It’s third month of your weight loss journey.
You step on the scale. You feel you’ve for sure lost some weight. What was the number last time you checked, this has to be at least a kilo less right?
Then you look at the mirror. One part of your head says that there’s definitely some differences to last week. The other part says that you’re still as fat as you were three months ago when you started.
Now you’re thinking, that this feels like an endless grind with no reward.
But stop right there and take a breath.
Why do you think there’s no progress?
Well, you’re basing your evaluations on your memories which can be fuzzy at best.
Especially with changes that happen subtly over weeks or months, your memories smooth them out and they never seem drastic.
Here is a simple strategy that has worked for me to notice the slow weight loss progress over six years.
Don’t rely on your memories on how you have progressed
That’s right. Don’t rely on your memories of where you were previously. Rely on data about your progress that you’ve gathered.
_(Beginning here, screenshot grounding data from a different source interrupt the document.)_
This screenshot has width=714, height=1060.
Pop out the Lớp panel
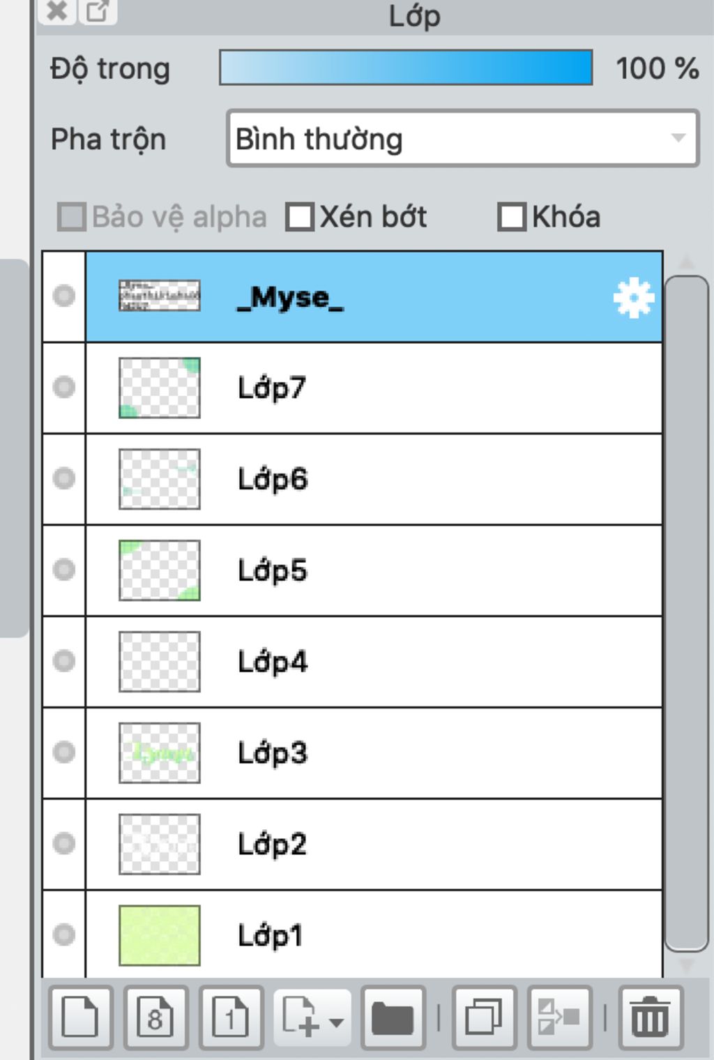click(x=97, y=11)
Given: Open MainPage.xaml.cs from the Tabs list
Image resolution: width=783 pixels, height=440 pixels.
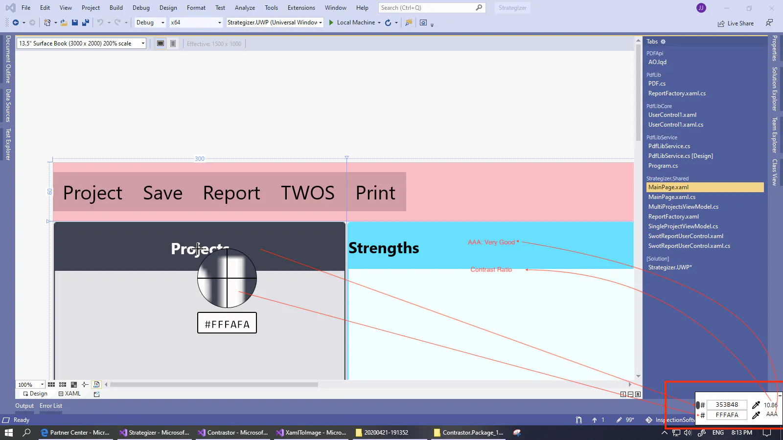Looking at the screenshot, I should [x=671, y=197].
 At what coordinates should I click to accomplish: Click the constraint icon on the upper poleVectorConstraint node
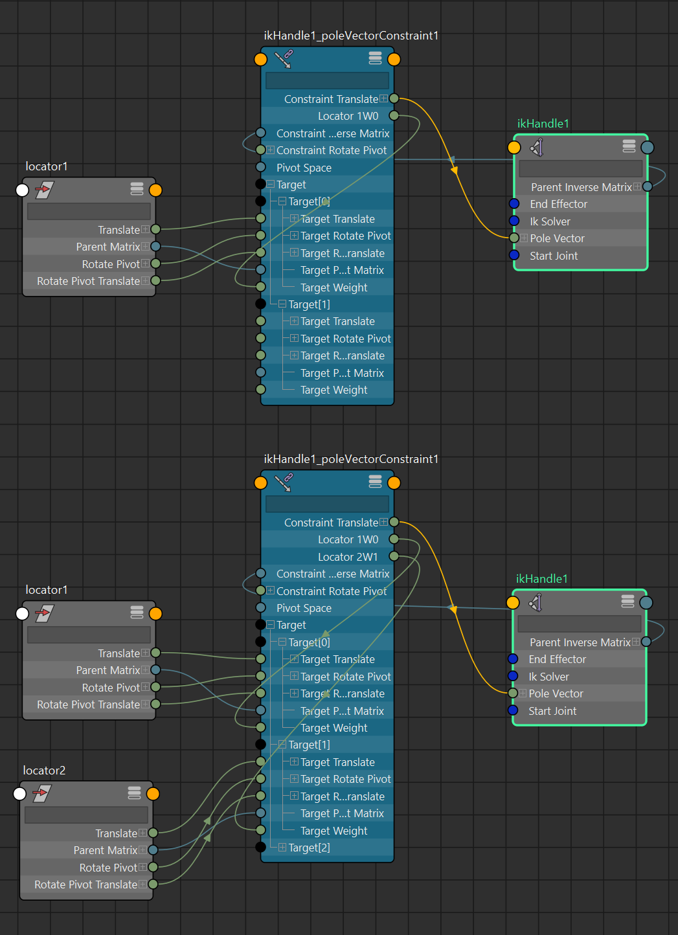(x=283, y=60)
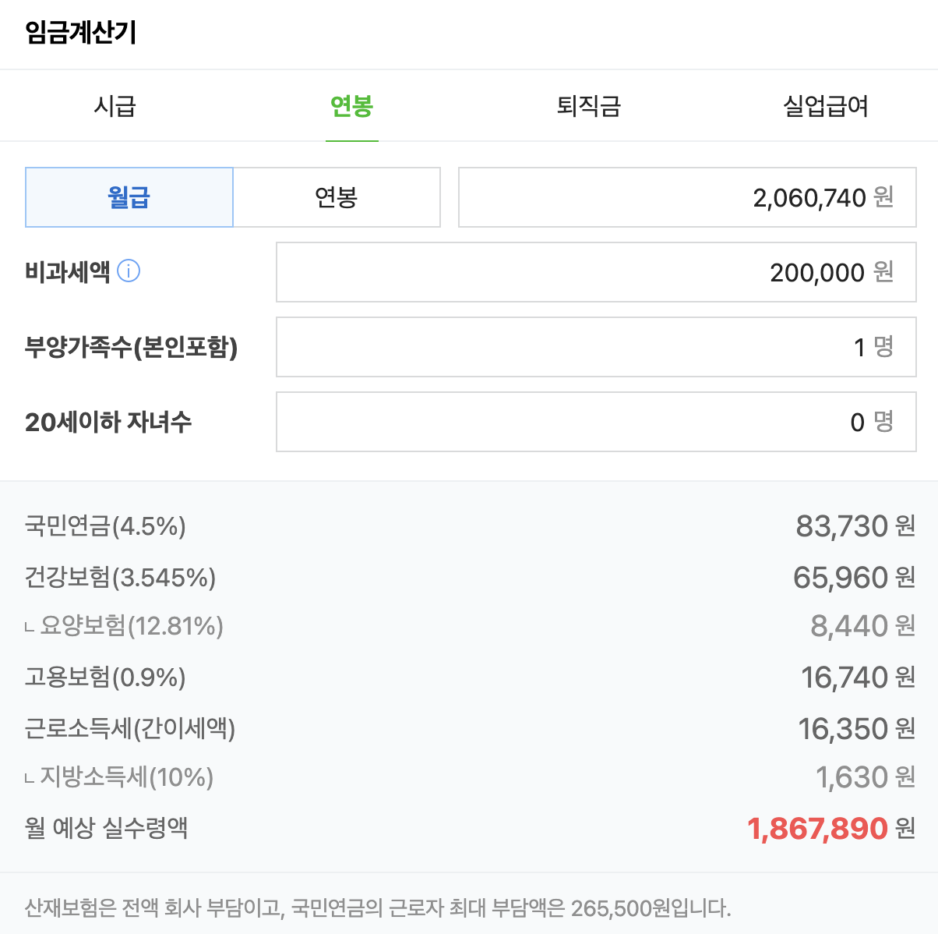The width and height of the screenshot is (938, 934).
Task: Click the 고용보험 amount of 16,740원
Action: coord(844,678)
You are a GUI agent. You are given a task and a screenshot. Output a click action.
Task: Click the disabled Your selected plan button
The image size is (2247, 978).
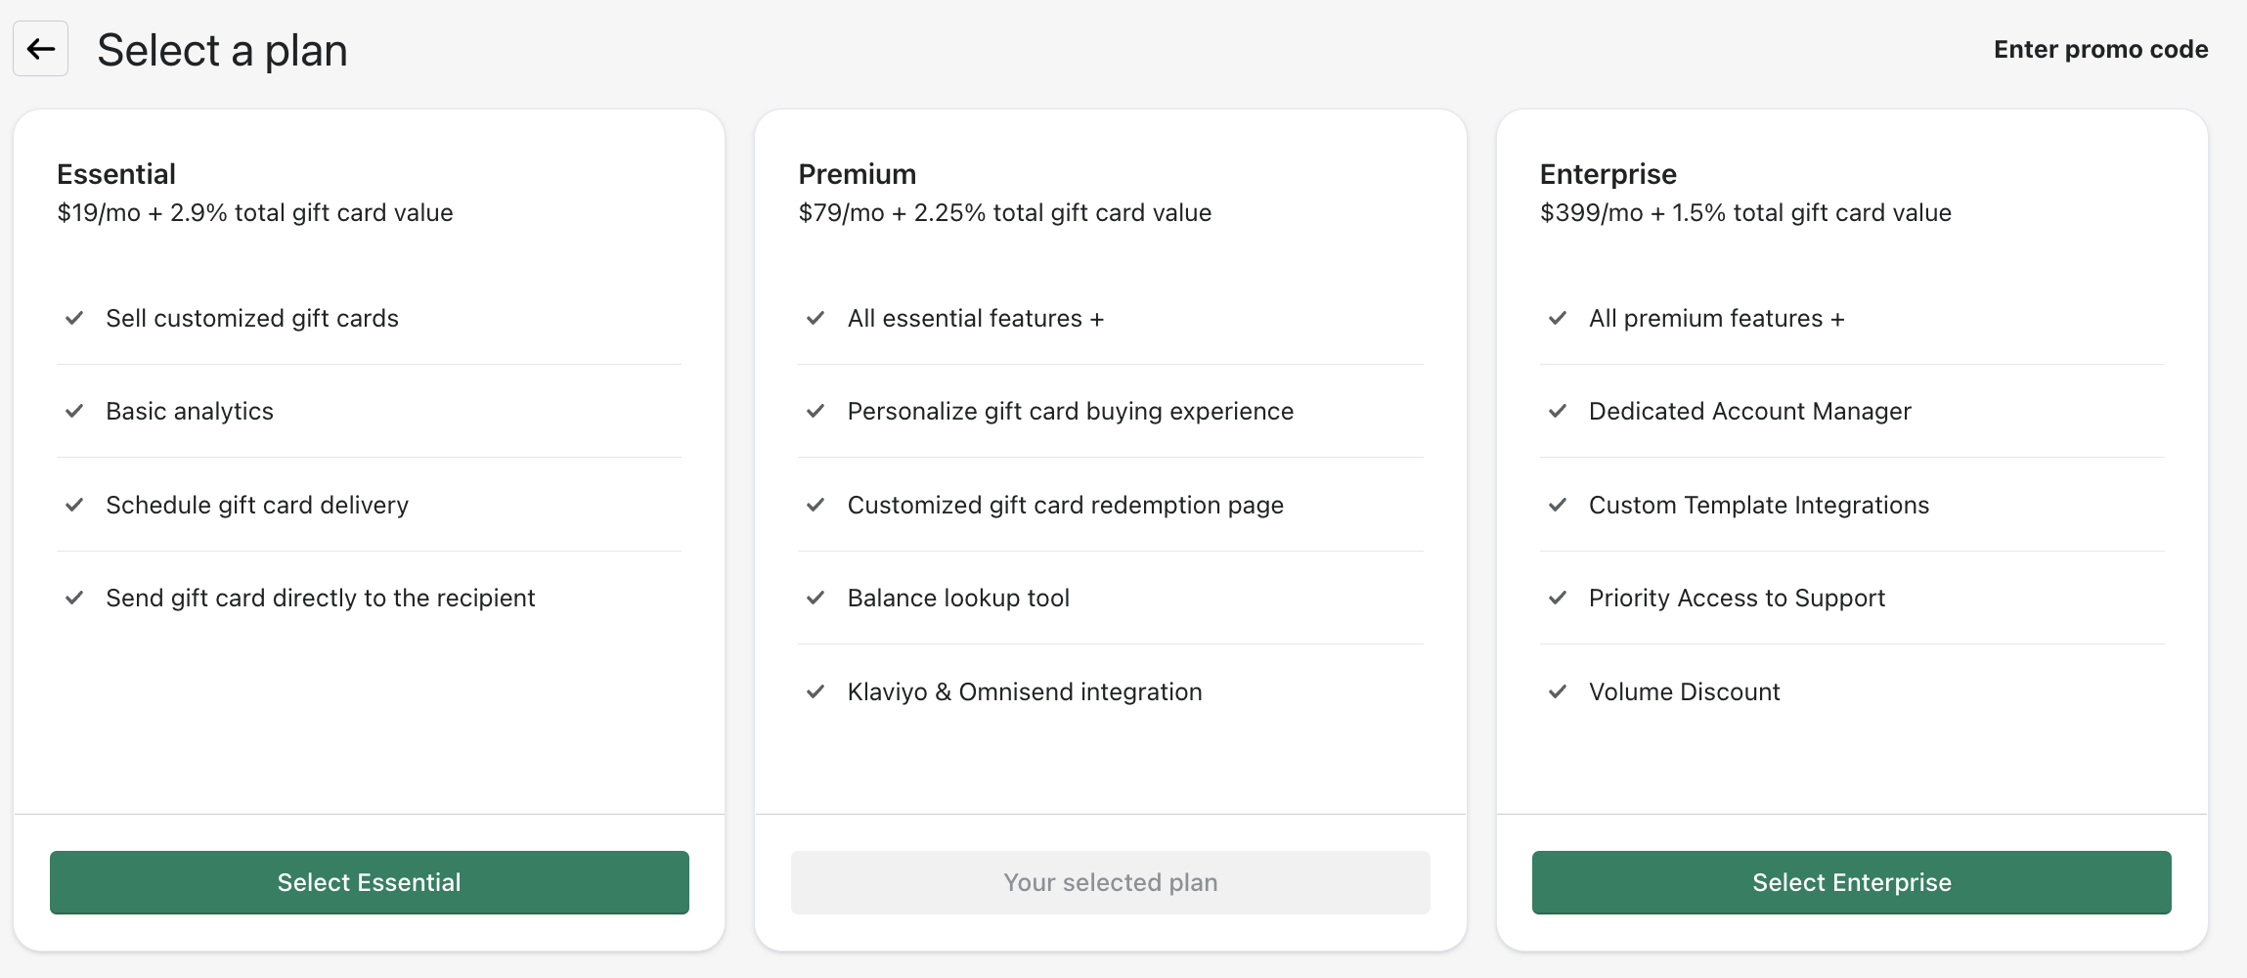[1110, 882]
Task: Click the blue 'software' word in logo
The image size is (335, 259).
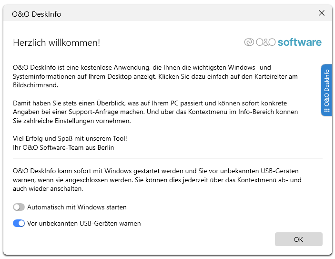Action: pos(300,42)
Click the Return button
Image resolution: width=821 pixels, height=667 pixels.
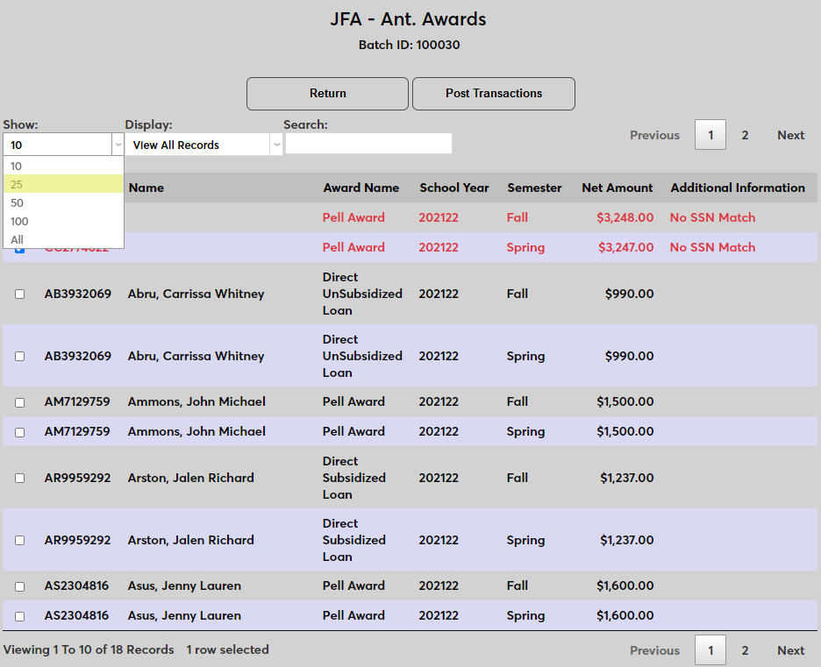coord(326,93)
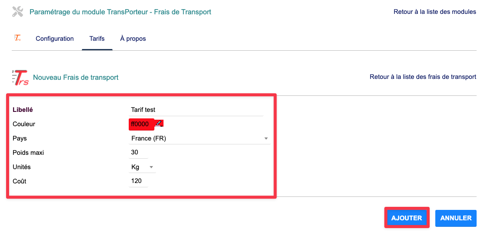The width and height of the screenshot is (484, 232).
Task: Click the red ff0000 color swatch
Action: coord(140,124)
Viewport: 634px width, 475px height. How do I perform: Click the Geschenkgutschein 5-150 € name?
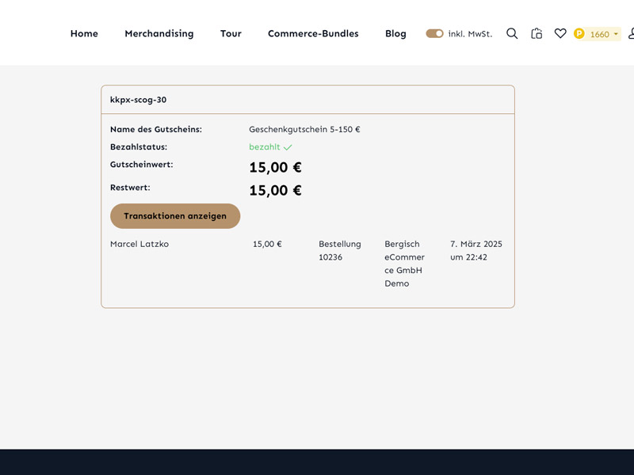coord(304,129)
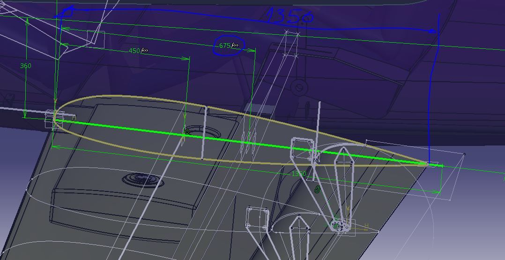Select the yellow H axis label
This screenshot has width=505, height=260.
(x=366, y=227)
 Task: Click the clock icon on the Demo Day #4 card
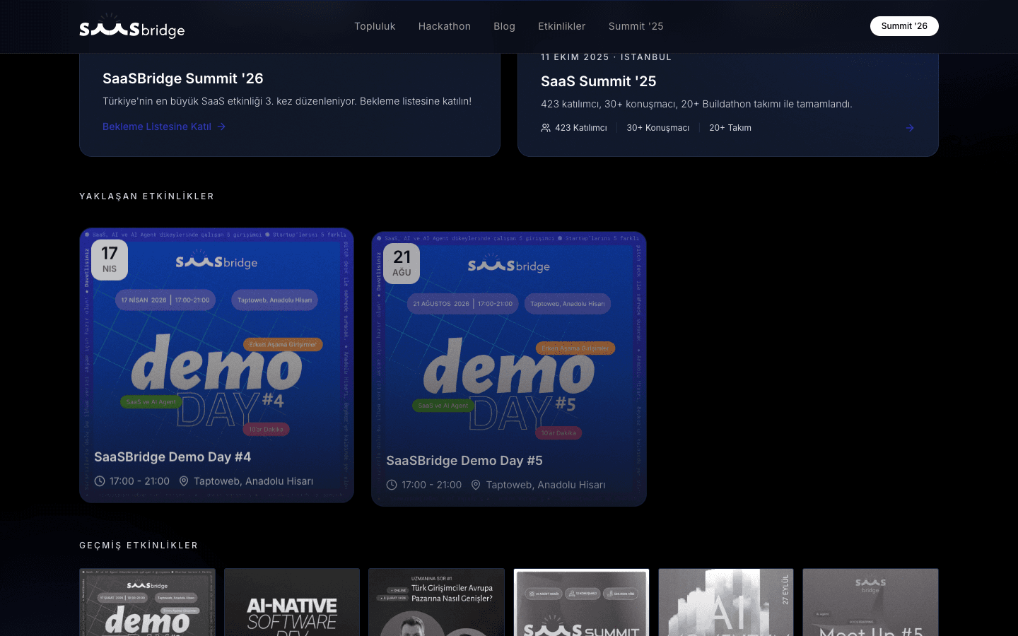(100, 481)
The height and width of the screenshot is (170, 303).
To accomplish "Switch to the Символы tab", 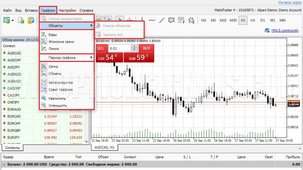I will coord(12,148).
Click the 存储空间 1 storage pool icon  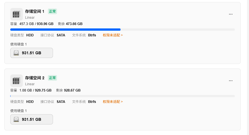point(17,14)
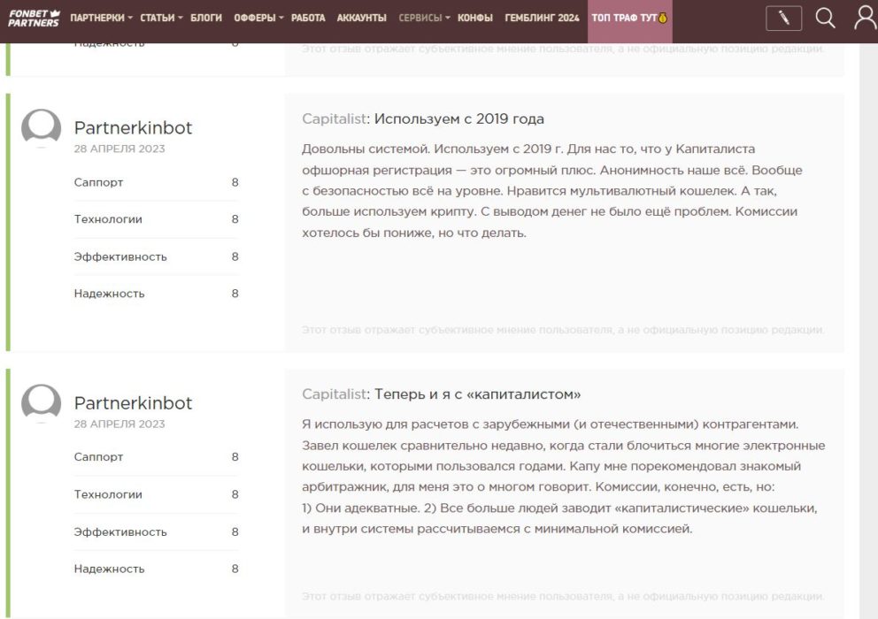Click avatar of second Partnerkinbot review

pyautogui.click(x=41, y=404)
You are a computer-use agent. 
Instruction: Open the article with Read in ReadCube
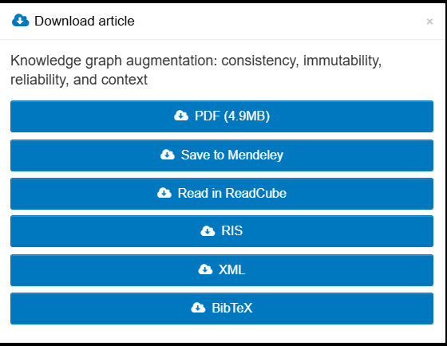pyautogui.click(x=222, y=194)
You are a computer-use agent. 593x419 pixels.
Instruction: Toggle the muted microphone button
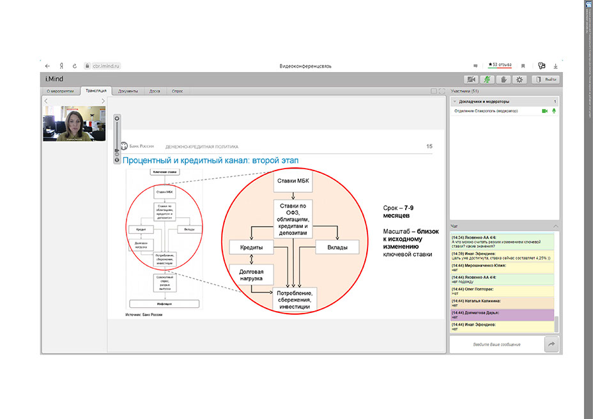coord(488,79)
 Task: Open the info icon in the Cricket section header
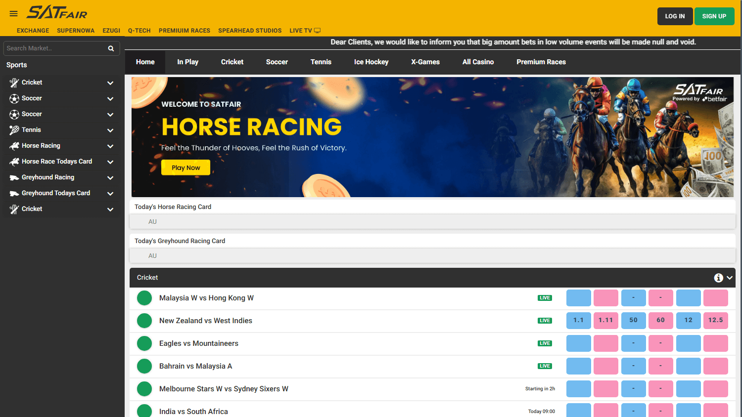(x=718, y=278)
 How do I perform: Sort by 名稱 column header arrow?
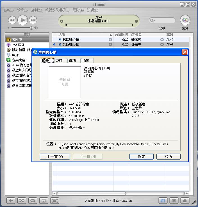pos(111,35)
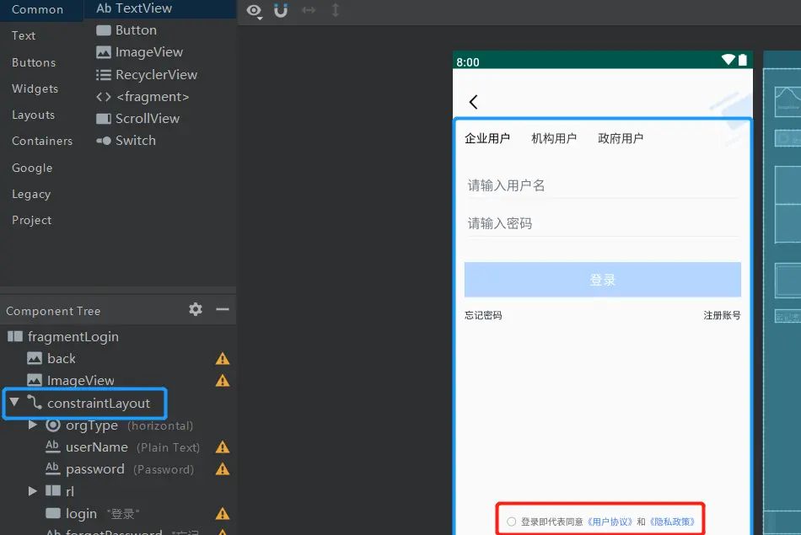Open the view options eye menu

tap(253, 12)
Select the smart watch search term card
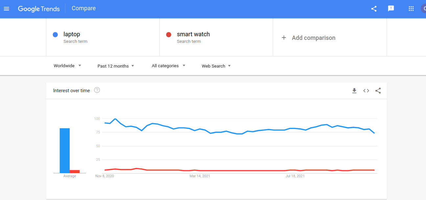 pos(216,37)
🗓 Weigh yourself and measure your waist daily in similar conditions, and note the numbers down to e.g. Google Sheets or Excel.
📸 Take progress pictures from front and side every two weeks or every month, and store the pictures to e.g. Google Drive.
Result: You can reliably look at the progress over a larger time period with objective measurements. Now the subtle daily changes compound to a larger change that can be more drastic.
This hopefully helps with your motivation to keep going, rather than quit early.